Landslides • Landslides constitute a major geologic hazard because they occur in all 50 states, causing $1-2 billion in damages and more than 25 deaths each year. Landslides commonly occur with other major natural disasters, such as earthquakes and floods. The 1980 eruption of Mount St. Helens in Washington was preceded by the development of a large landslide on the north side of the volcano. The Northridge earthquake in 1994 in the San Fernando Valley triggered thousands of landslides in the Santa Susanna Mountains north of the epicenter. Landslides
Landslides • Even though landslides are generally not as spectacular or costly as earthquakes, major floods, hurricanes and some other natural catastrophes, they are more widespread and may cause more property loss than any other geologic hazard.

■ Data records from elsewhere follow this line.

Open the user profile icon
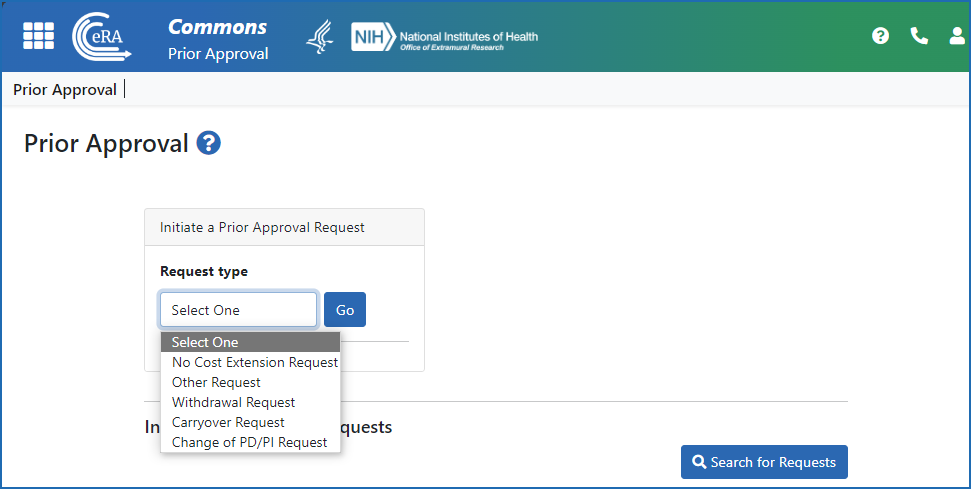957,36
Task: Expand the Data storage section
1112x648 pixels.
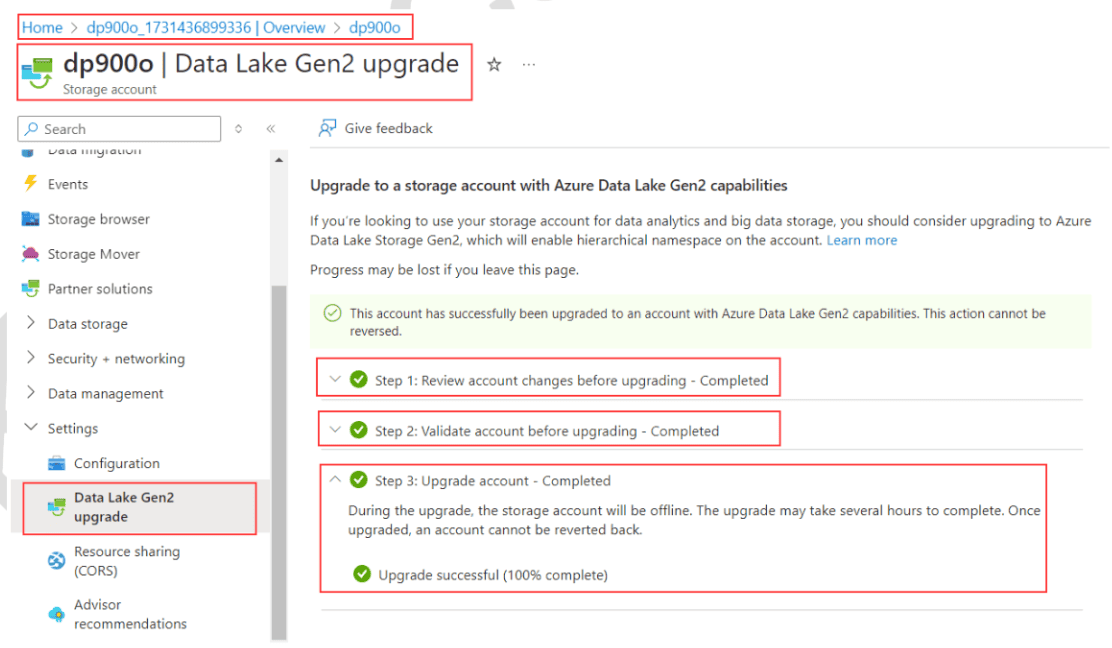Action: point(30,324)
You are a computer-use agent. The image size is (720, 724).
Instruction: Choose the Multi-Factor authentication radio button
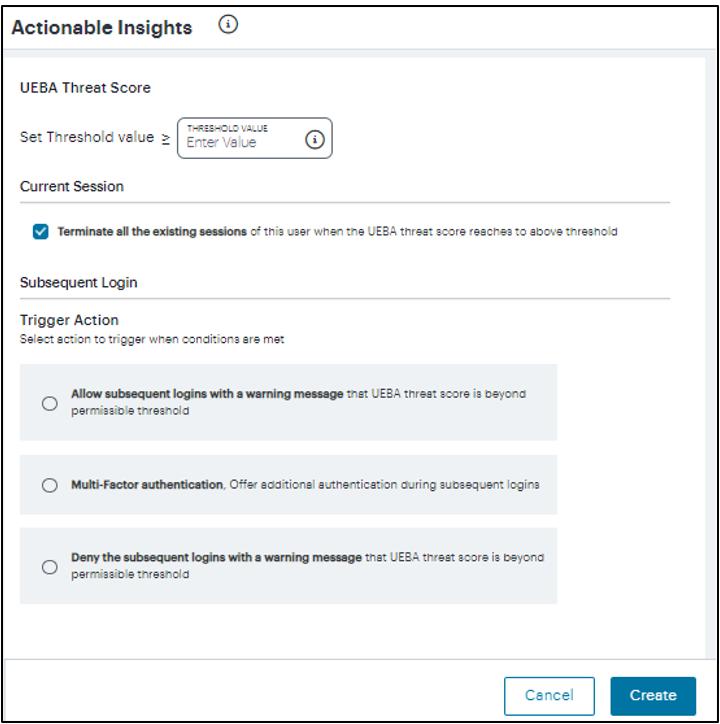(50, 485)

Much of the damage attributed to earthquakes and intense storms is really due to landslides. • The most expensive landslide in U.S. history occurred in Thistle, Utah, in the spring of 1983. It reached 1/2 mile from top to bottom and ranged in width from 1,000 feet to about 1 mile. Total costs attributable to this landslide exceeded $500 million. In May of 1970, an earthquake in Peru cost about 70,000 lives. In Alberta, Canada, in 1903, a mass of about 30.6 million cubic meters slipped from the top of Turtle Mountain and fell to the floor of the adjacent valley. The mass of earth and rock spread across a 2 mile wide valley, annihilating the town of Frank and killing 70 people.